Al-Kaabi highlighted the possibility of crude prices reaching $150 per barrel in just two to three weeks if vessels are unable to navigate through the Strait, while natural gas prices could quadruple. The recent surge in Brent crude futures by 20% and West Texas Intermediate by 25% has already reflected the market’s concerns. Currently, Brent is trading over 3% higher at $89 per barrel, and WTI has risen over 5% to $86, marking their highest levels since April 2024.
Qatar, a major LNG producer, declared force majeure after an Iranian drone strike hit its primary LNG facility. The country is assessing the damage to its Ras Laffan LNG plant, the largest in Qatar. The minister noted that even if the attacks cease, restoring normal export operations could take weeks to months due to logistical challenges, with only a handful of LNG carriers available for loading cargo.

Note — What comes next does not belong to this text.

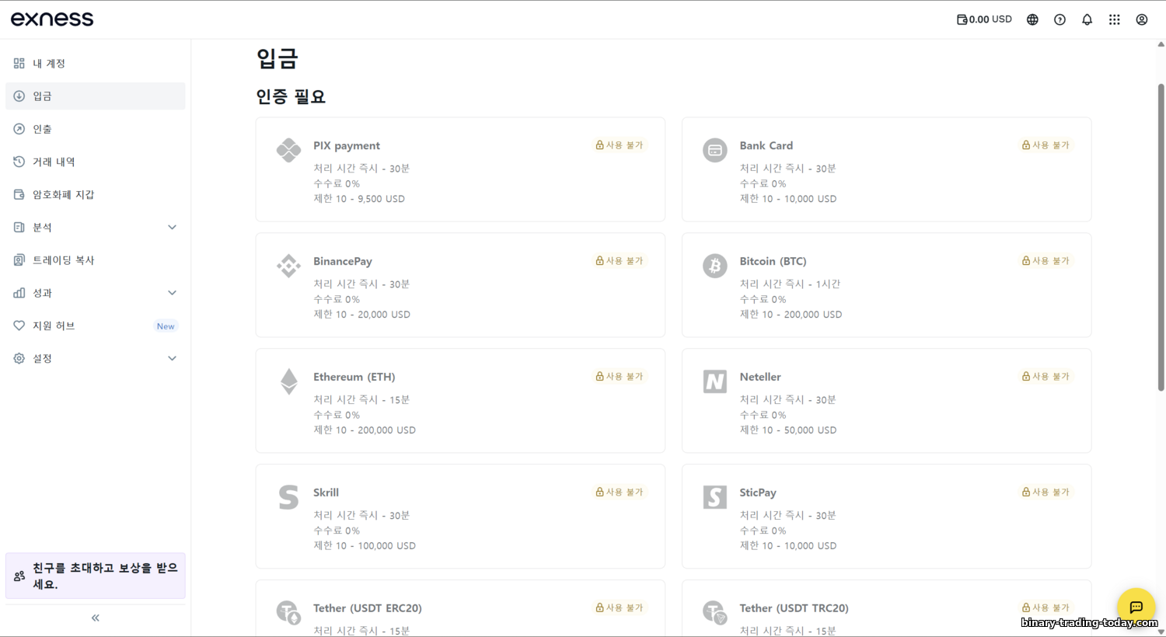Click the invite friends reward banner

(96, 576)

Shipping companies are facing increased challenges, with reports of vessels being targeted and insurers raising premiums sharply. The escalating tensions in the region, including Iran’s actions in the Gulf, have led to a surge in oil prices. Concerns have been raised about potential disruptions in shipping lanes and the impact on energy prices, with the situation being closely monitored by industry experts.